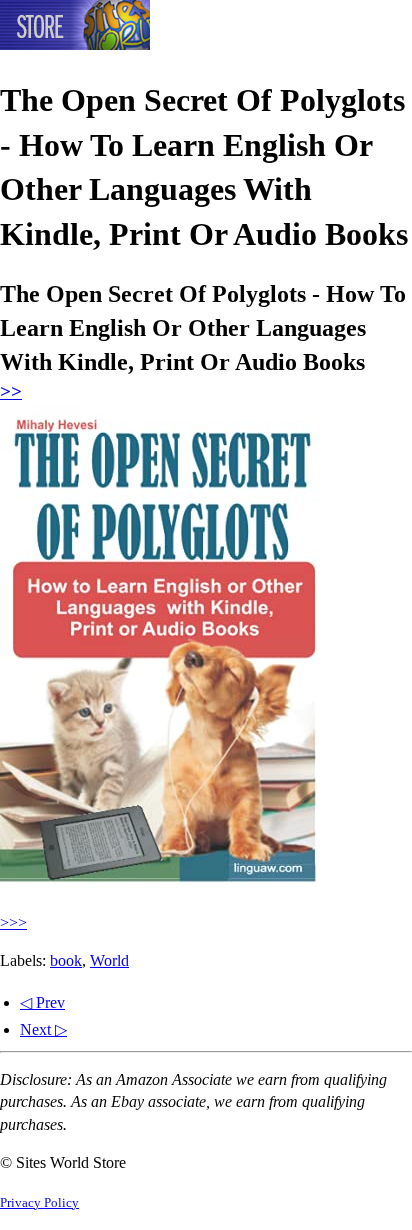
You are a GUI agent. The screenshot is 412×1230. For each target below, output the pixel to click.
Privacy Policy (39, 1203)
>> (11, 391)
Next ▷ (43, 1029)
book (66, 960)
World (109, 960)
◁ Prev (42, 1002)
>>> (13, 922)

──────

## Exercise details
What belongs in the answer is each line above, reproduced exactly, and no picture.

## Response for this exercise
You are a GUI agent. The screenshot is 412×1230. For each target below, output the pixel to click.
Privacy Policy (39, 1203)
>> (11, 391)
Next ▷ (43, 1029)
book (66, 960)
World (109, 960)
◁ Prev (42, 1002)
>>> (13, 922)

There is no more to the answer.